Stored items
----------------
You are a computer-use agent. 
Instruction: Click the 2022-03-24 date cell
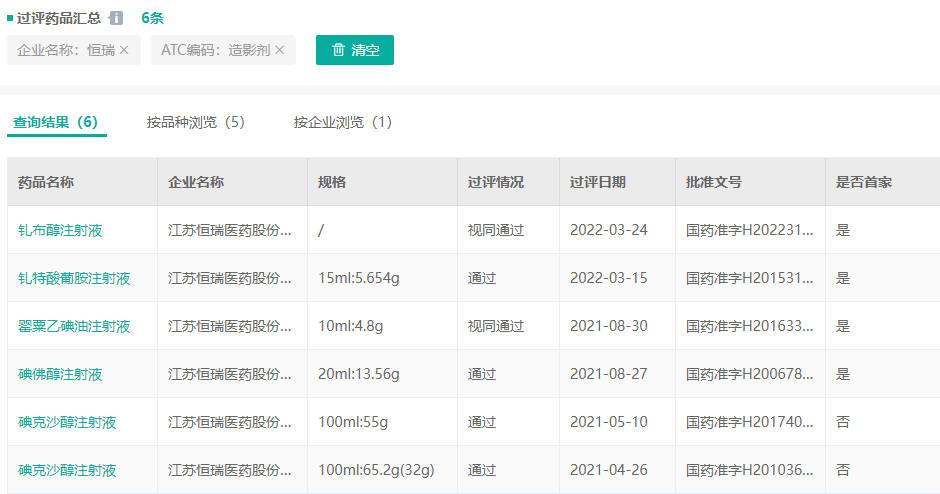click(x=608, y=230)
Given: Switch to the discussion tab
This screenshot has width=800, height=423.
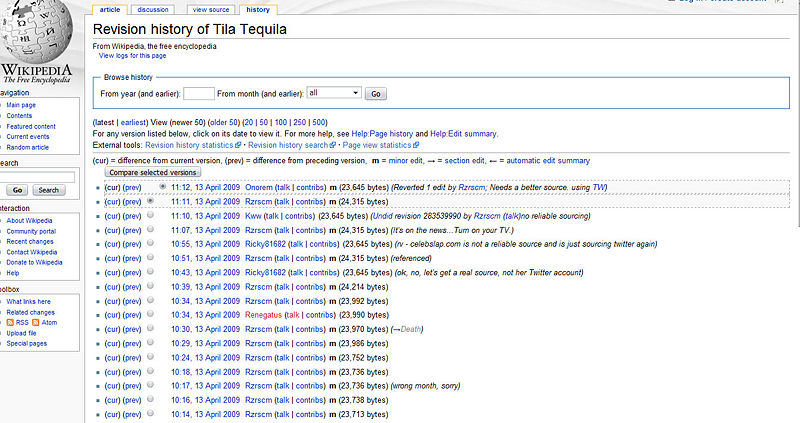Looking at the screenshot, I should pos(153,9).
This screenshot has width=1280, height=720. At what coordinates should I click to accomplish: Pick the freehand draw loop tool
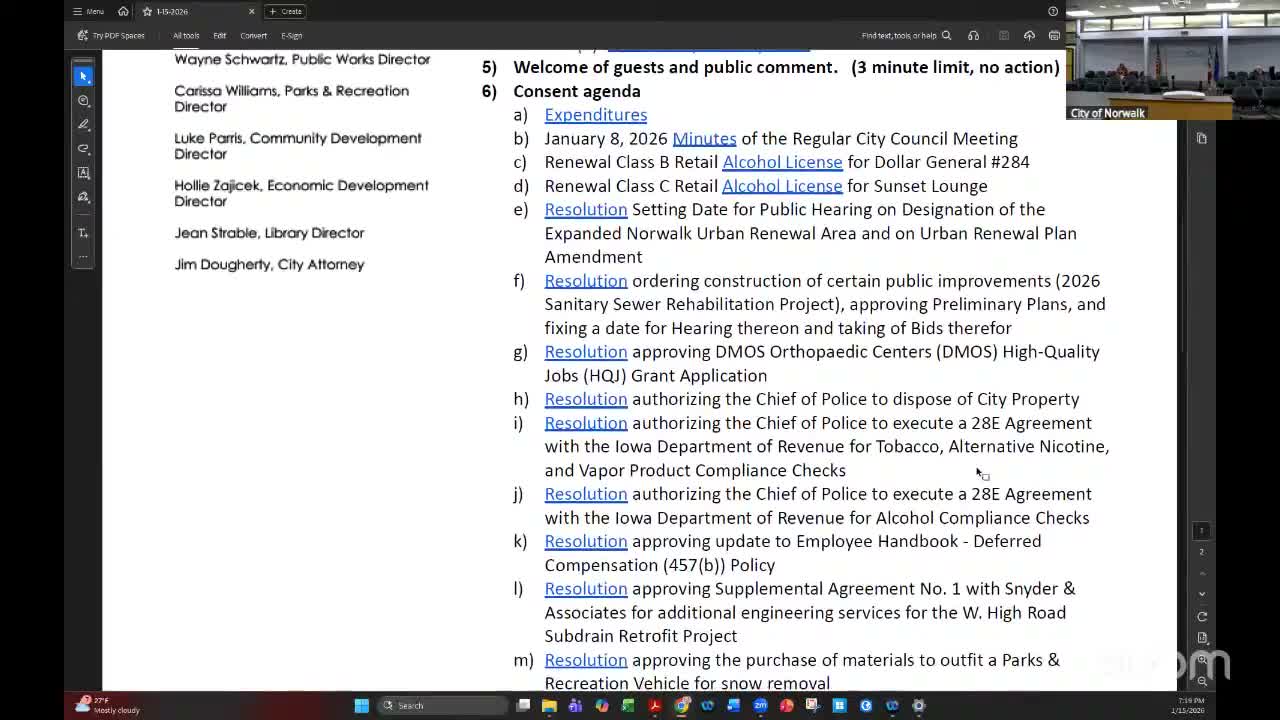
----------------
» Activity
What is needed is an exact copy of the entries, without any images.

» Task solution
You are a computer-use agent. 
Instruction: Click the 2022-03-24 date cell
click(x=608, y=230)
Given: Switch to the discussion tab
This screenshot has width=800, height=423.
Looking at the screenshot, I should pos(153,9).
This screenshot has width=1280, height=720. At what coordinates should I click to accomplish: Pick the freehand draw loop tool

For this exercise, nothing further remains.